Court of Civil Appeals of Texas, 2018

Roger Dee Benefield v. State

Roger Dee Benefield v. State
Court of Civil Appeals of Texas · Decided June 26, 2018

Roger Dee Benefield v. State

Opinion

In The Court of Appeals Sixth Appellate District of Texas at Texarkana

No. 06-18-00002-CR

ROGER DEE BENEFIELD, Appellant V. THE STATE OF TEXAS, Appellee

On Appeal from the 188th District Court Gregg County, Texas Trial Court No. 46,894-A

Before Morriss, C.J., Moseley and Burgess, JJ.

Memorandum Opinion by Justice Moseley MEMORANDUM OPINION Roger Dee Benefield was arrested for public intoxication by Longview Police Officer Larry Solomon at Magrill Plaza in Longview. As Benefield was being transported to jail, he spat on Solomon, causing his saliva to come in contact with Solomon’s right hand and right arm.

Consequently, a Gregg County jury convicted Benefield of harassment of a public servant 1 and assessed him forty-five years in prison, after enhancement.

In his appeal, Benefield complains that the trial court erred in admitting a 1989 conviction for aggravated sexual assault during the guilt/innocence phase of his trial.2 However, we have carefully reviewed the record and have found that the only prior conviction admitted during the guilt/innocence phase of Benefield’s trial was a 2006 conviction for failure to register as a sex offender, which was admitted without objection.3 Benefield did not complain (either at trial or on appeal) regarding the admission of evidence pertaining to his conviction for failing to register as a sex offender.

See TEX. PENAL CODE ANN. § 22.11(a)(3) (West Supp. 2017).

For instance, Benefield argues, For the defense, arguing that the Defendant should have been believed over the officer became impossible when his aggravated sexual assault conviction was admitted. That credibility dispute was, as a practical matter, completely resolved by admission of the aggravated sexual assault conviction. Juries are swayed quite strongly by previous convictions, particularly for sex crimes, because of the horrific nature of the crime combined with the widely-held belief that sex criminals are incurable. Once that conviction was admitted, the guilt-innocence phase was essentially over and the Defendant was facing twenty-five to life.

Further, Benefield cites Theus v. State, 845 S.W.2d 874 (Tex. Crim. App. 1992), some eight times in his brief. Theus is a case involving evidence of a prior conviction introduced during the guilt/innocence phase of a trial.

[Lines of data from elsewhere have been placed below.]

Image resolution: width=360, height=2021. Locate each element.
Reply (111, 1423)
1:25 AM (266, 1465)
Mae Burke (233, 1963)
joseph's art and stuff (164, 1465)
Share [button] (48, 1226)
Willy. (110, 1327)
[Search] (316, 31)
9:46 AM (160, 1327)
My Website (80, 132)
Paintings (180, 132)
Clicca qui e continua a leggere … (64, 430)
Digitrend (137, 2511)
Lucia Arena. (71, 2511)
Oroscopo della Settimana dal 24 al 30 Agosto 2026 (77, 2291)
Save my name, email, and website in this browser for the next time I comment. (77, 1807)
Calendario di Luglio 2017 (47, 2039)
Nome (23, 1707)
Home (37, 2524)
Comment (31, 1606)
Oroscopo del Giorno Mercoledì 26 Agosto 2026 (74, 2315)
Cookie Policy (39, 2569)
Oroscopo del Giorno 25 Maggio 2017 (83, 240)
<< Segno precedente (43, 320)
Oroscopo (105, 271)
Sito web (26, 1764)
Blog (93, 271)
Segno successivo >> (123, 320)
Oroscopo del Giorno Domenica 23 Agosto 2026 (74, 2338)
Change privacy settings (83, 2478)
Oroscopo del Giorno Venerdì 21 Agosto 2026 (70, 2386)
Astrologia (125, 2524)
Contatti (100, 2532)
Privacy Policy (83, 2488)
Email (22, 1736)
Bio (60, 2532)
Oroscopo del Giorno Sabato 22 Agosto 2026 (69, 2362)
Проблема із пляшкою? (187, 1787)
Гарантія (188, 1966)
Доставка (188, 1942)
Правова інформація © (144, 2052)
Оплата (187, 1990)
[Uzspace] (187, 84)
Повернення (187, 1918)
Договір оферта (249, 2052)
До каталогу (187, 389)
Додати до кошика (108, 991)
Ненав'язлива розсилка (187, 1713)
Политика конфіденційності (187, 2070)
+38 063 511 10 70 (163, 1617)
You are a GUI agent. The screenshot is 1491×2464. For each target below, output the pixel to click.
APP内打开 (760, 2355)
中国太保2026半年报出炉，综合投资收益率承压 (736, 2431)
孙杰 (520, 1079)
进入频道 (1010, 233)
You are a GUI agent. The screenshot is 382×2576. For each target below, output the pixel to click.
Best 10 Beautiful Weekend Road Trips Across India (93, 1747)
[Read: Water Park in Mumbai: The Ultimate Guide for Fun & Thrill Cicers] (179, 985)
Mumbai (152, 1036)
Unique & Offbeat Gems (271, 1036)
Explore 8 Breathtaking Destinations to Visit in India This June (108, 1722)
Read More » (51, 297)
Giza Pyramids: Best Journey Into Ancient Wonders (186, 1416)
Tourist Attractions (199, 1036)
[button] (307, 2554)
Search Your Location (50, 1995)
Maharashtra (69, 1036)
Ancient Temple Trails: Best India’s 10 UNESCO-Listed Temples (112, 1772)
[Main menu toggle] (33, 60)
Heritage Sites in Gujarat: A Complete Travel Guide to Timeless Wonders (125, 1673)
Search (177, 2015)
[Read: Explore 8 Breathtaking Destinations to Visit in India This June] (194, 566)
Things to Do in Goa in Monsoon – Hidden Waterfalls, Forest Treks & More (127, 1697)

The 1989 conviction for aggravated sexual assault was introduced during the punishment phase of the trial without objection and was one of the convictions alleged for enhancement purposes. Extraneous-offense evidence may be offered during the punishment phase. TEX. CODE CRIM. PROC. ANN. art. 37.07, § 3(a)(1) (West Supp. 2017).

Consequently, we find that Benefield’s complaint is without merit. We overrule his sole issue.

For the reasons stated, we affirm the trial court’s judgment.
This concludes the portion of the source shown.